1868 - Maly Theatre, Moscow.
1885 - Korsh Theatre, Moscow.
The seminal Russian theatre director Konstantin Stanislavsky directed the play with his Moscow Art Theatre.[4] The production opened on 23 March [O.S. 11 March] 1910.[4] Stanislavski played General Krutitsky[4] and Kachalov played Glumov.

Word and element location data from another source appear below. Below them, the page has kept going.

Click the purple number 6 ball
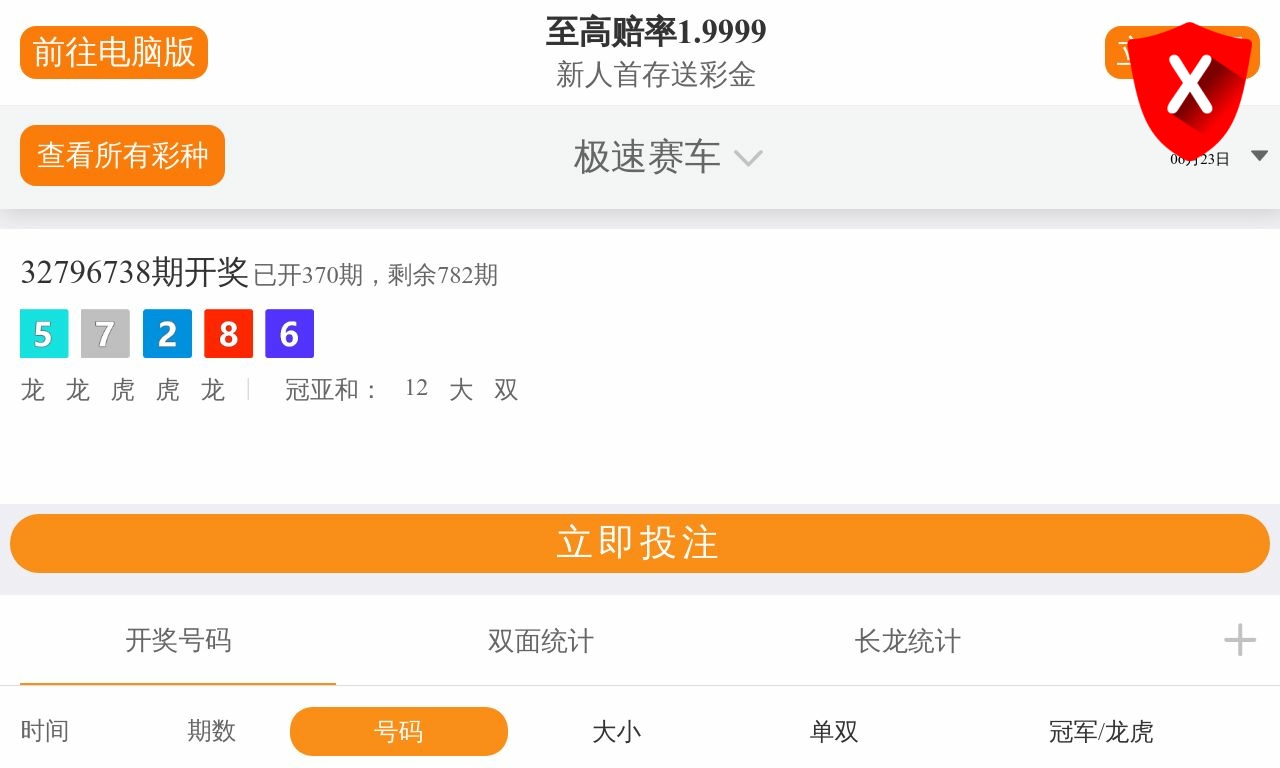This screenshot has width=1280, height=768. (x=289, y=334)
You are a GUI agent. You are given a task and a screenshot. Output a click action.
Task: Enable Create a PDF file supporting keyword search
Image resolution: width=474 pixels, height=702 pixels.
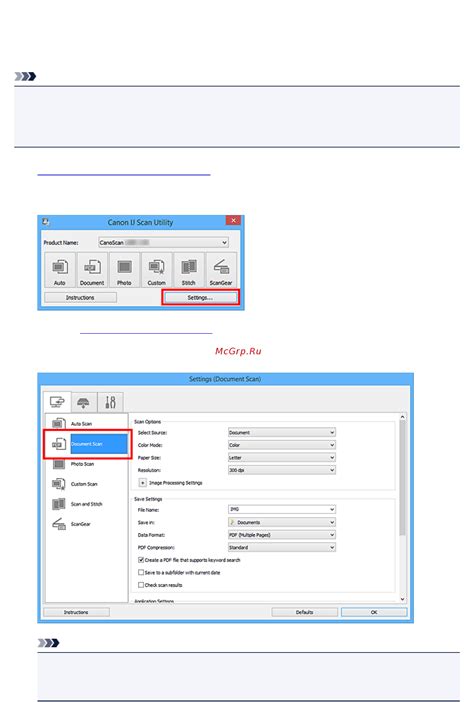[x=141, y=560]
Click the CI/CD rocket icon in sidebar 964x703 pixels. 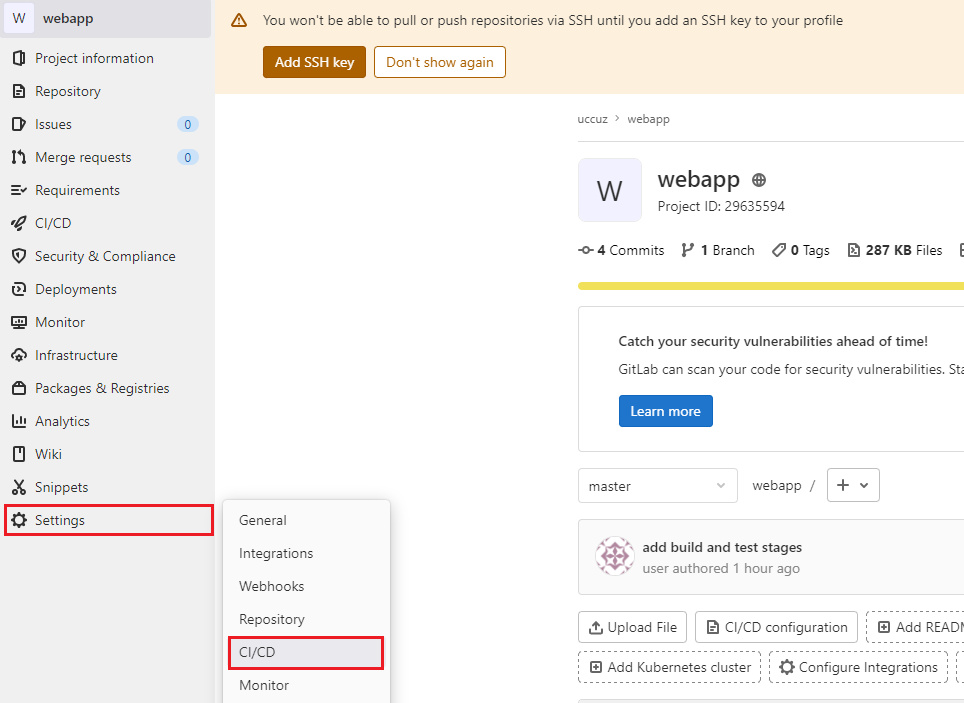[x=18, y=223]
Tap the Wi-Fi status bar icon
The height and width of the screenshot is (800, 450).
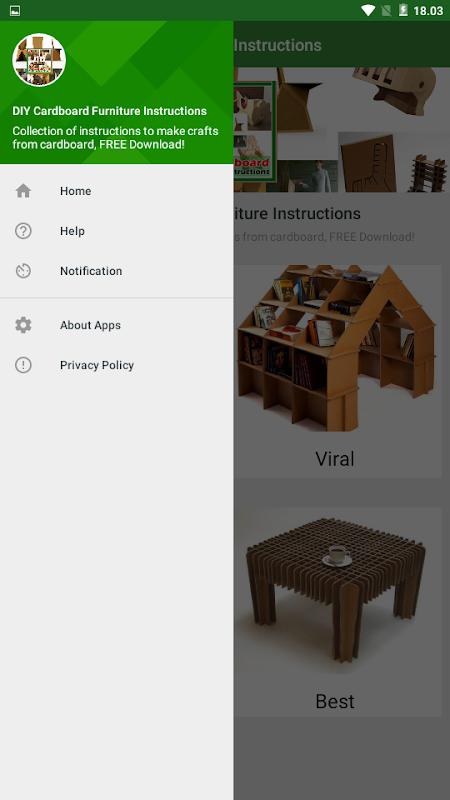[x=368, y=10]
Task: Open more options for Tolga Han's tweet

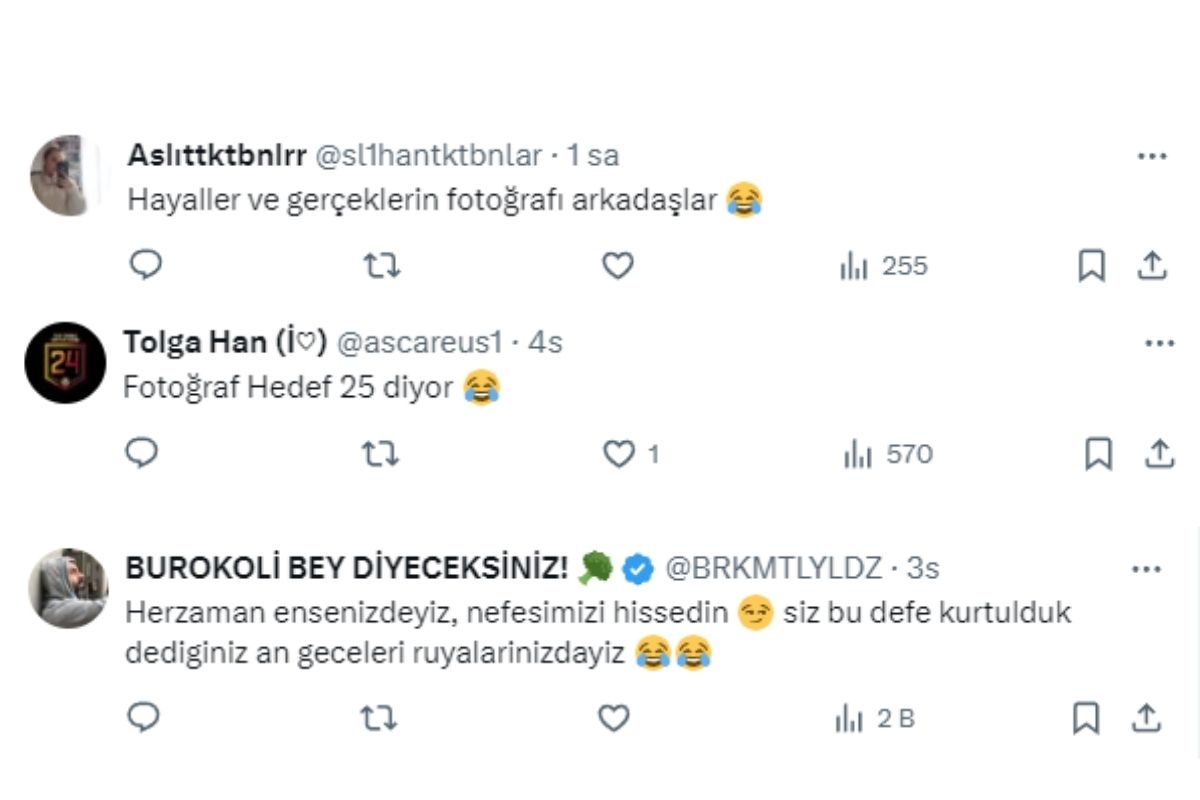Action: coord(1159,343)
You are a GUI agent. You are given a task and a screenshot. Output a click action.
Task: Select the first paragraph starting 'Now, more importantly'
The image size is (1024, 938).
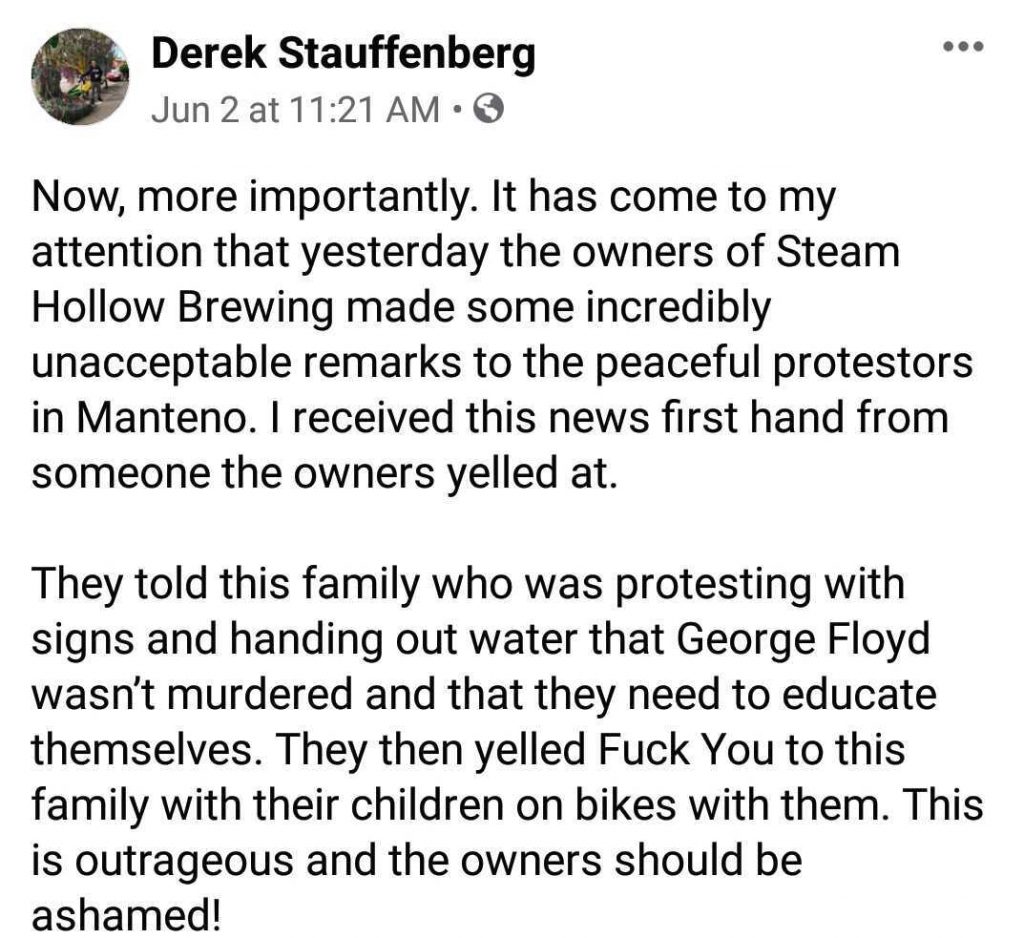(502, 334)
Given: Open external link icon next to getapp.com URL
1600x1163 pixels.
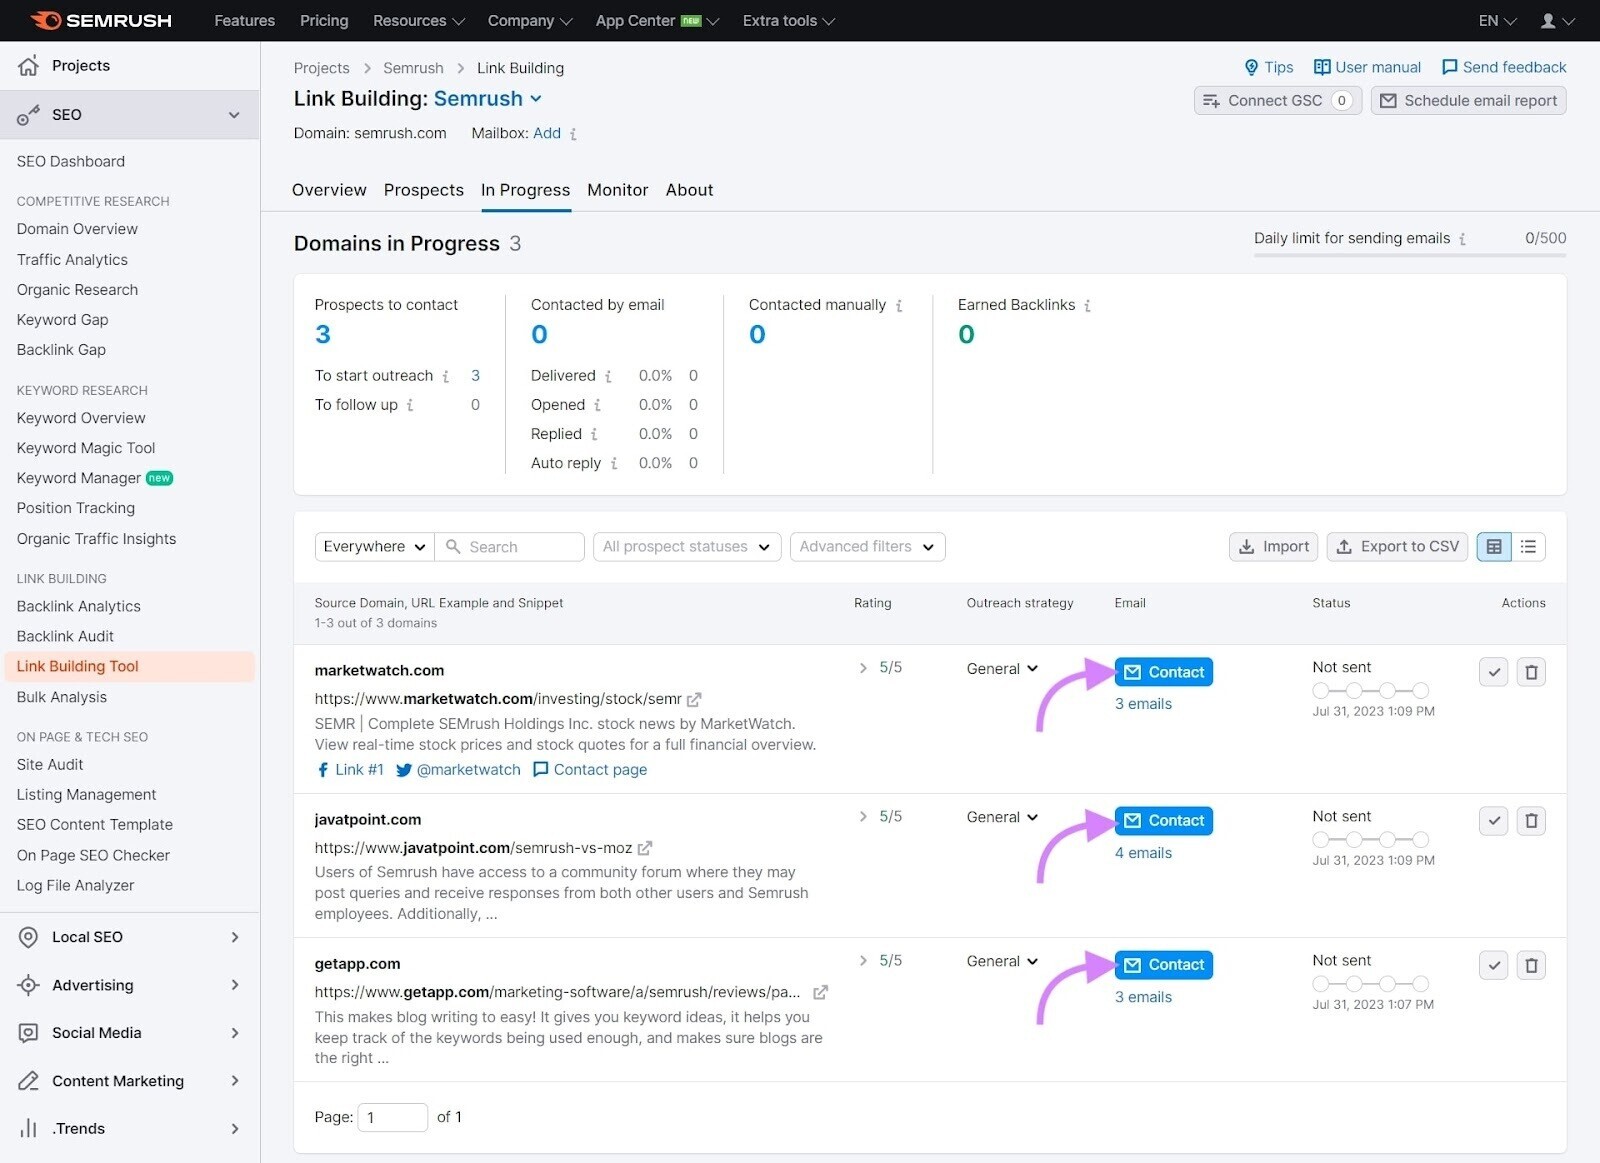Looking at the screenshot, I should coord(820,992).
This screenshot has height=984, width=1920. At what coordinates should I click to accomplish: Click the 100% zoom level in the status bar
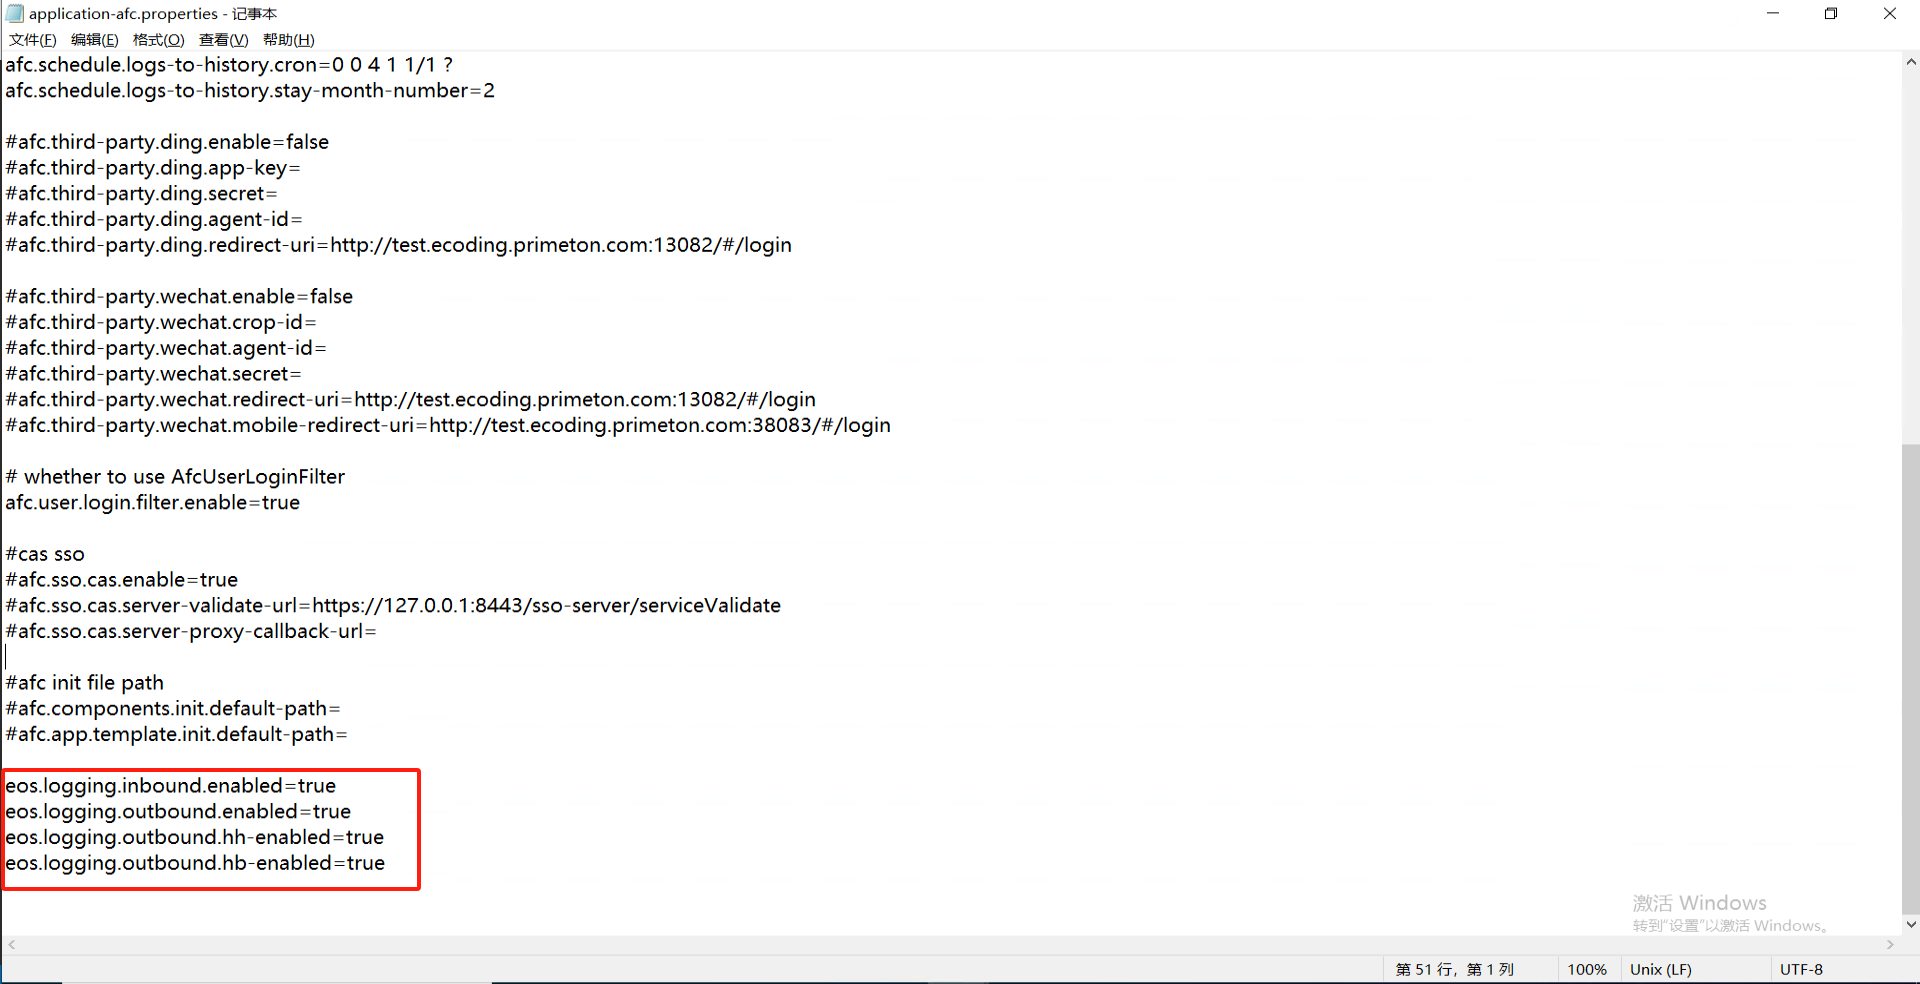[1587, 970]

A production of the play was the most significant of the early theatre work of the Russian Soviet film director Sergei Eisenstein.[5] The playwright Sergei Tretyakov transformed Ostrovsky's text into a revue (what Eisenstein called a "montage of attractions"), which was entitled Wiseman (Mudrets).[6] Eisenstein and Tretyakov's approach was part of the Russian avant-garde Futurist movement known as "Eccentricism," which sought the "circusisation" of the theatre.[7] In celebration of the centennial of Ostrovsky's birth, the production opened in April 1923.[8] It was staged by the First Workers' Theatre of the Prolekult in its theatre in an ornate mansion on Vozdvizhenka Street, with a cast that included Maxim Shtraukh, Ivan Pyryev, and Grigori Aleksandrov.[9] Eisenstein drew on popular theatre techniques from farce and the commedia dell'arte in his staging, which sought to make every metaphor concrete and physical; he wrote:[10]
“ | A gesture turns into gymnastics, rage is expressed through a somersault, exaltation through a salto-mortale, lyricism by a run along a tightrope. The grotesque of this style permitted leaps from one type of expression to another, as well as unexpected intertwinings of the two expressions.[11] | ” |
A screening of Eisenstein's first film, entitled Glumov's Diary, concluded the performance.[5] Writing in 1928, Eisenstein explained that he had aimed "to achieve a revolutionary modernization of Ostrovsky, i.e., a social reevalution of his characters, seeing them as they might appear today."[12]
Boris Nirenburg and A. Remizova directed an adaptation of the play for television in 1971.[13]